ISSUE ONE CONTRADICTS THE IMPORTANT CONCEPT OF SEPARATION OF POWERS
The proposed amendment provides that each court must prepare guidelines for graduated responses that may be imposed in sentencing offenders and that the guidelines must be approved by the Department of Rehabilitation and Correction, which is part of the executive branch. Such a provision, which is proposed to be part of the state constitution, violates an already existing constitutional principle, which is the separation of powers. Additionally, there is no reason to believe that the Department of Rehabilitation and Correction has any expertise in deciding what factors a court should consider in determining which graduated response should be applied in a given case in sentencing an individual. That is pure and simple a judicial function.
UNDER ISSUE ONE, THERE WILL BE LESS, NOT MORE, MONEY FOR TREATMENT
The proponents of this constitutional amendment assume that the costs of their proposal will be covered by a substantial reduction in the number of prison beds.

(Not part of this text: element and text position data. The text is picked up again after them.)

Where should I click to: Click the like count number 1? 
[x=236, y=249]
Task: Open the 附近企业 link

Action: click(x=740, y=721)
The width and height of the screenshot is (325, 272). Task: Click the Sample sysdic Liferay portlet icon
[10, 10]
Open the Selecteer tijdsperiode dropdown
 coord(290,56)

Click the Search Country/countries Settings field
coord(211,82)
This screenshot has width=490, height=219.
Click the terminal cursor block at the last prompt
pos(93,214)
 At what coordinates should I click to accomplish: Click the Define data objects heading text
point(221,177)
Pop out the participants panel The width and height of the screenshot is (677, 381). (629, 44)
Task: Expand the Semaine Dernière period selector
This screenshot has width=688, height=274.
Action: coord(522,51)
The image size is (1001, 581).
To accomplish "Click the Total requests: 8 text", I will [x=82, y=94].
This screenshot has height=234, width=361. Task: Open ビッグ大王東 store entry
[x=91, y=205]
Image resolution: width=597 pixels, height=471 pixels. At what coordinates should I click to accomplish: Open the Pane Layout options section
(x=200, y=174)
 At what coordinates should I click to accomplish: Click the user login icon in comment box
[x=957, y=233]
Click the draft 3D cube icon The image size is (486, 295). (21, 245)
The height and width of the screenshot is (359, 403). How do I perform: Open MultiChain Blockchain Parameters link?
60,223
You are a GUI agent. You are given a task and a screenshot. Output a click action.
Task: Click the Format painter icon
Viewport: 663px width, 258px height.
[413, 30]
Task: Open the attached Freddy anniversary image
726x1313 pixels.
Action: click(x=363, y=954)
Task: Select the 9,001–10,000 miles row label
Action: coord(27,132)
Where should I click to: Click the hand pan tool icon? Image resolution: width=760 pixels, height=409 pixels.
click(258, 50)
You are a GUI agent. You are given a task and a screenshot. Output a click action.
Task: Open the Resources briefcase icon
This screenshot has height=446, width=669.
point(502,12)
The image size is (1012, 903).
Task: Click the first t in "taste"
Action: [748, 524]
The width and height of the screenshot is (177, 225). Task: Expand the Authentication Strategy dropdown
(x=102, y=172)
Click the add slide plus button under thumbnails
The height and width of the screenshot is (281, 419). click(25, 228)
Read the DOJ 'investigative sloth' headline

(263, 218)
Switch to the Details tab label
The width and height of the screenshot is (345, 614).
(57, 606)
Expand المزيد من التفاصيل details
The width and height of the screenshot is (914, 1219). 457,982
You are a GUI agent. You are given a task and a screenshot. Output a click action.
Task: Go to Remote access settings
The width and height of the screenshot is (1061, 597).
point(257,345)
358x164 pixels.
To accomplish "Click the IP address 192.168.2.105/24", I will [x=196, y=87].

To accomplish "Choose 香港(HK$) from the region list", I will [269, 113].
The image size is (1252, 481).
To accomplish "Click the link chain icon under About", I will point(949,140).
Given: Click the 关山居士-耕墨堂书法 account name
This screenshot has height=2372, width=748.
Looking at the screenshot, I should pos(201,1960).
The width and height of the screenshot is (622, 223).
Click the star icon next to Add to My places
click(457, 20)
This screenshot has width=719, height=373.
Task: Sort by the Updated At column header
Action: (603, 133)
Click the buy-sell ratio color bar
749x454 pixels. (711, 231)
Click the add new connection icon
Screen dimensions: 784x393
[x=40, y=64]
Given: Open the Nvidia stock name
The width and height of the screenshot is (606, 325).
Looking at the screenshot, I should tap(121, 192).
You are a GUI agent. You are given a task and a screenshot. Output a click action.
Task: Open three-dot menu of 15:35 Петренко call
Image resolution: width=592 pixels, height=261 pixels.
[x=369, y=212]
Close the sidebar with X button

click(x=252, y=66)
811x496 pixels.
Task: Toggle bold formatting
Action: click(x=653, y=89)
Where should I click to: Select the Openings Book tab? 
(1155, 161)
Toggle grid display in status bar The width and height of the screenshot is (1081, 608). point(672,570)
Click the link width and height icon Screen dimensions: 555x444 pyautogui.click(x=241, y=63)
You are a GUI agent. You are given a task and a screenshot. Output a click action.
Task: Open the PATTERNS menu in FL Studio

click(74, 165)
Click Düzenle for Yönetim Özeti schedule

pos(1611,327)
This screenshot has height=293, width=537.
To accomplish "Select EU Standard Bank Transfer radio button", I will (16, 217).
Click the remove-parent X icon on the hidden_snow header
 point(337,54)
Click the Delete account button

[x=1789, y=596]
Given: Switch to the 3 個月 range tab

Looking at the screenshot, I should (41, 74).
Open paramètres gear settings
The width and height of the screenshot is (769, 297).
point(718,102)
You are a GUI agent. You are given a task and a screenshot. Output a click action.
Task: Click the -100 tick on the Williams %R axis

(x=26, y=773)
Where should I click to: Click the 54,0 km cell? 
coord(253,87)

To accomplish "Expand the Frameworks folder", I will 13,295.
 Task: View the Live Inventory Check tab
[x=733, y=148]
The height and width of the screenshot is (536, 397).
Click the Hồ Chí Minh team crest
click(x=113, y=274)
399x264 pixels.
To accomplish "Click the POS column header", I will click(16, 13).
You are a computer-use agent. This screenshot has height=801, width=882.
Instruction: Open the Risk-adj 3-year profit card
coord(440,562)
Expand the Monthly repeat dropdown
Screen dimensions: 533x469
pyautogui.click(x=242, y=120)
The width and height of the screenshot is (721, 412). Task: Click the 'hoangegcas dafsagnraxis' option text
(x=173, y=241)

However, since the cost of housing fourth and fifth degree felons in the prison system is a very small part of the overall prison cost, since the projections as to cost reductions by the Department of Rehabilitation and Corrections have been inaccurate in the past, and since the increase in prison population has primarily resulted from longer sentences, and that is not addressed at all by the constitutional amendment, there is no real reason to believe that the assumptions of the proponents in this regard are correct.
ISSUE ONE WILL RESULT IN GREATER COSTS TO LOCAL COMMUNTIES WITH WORSE RESULTS
In the unlikely possibility that the proponents of Issue One are correct that there will be more money for treatment, and that appears to be fool’s gold, the most significant costs of this proposed constitutional amendment are the following- it undermines the efforts being made by courts and the law enforcement community to deal with the drug crisis, it undermines the ability of courts to effectively sentence offenders, and worst of all, it will not make the public any safer at all, and given the problems identified above, will likely lead to the public being more at risk. The cost of the proponents of Issue One pursuing their ill-conceived political agenda will be to put more people at risk of being victims, will not result in more or better treatment for drug users, and will result in greater cost- both human and monetary- to local communities. That is the reason that law enforcement, prosecutors, and judges throughout Ohio are opposing Issue One as being both ill-conceived and dangerous.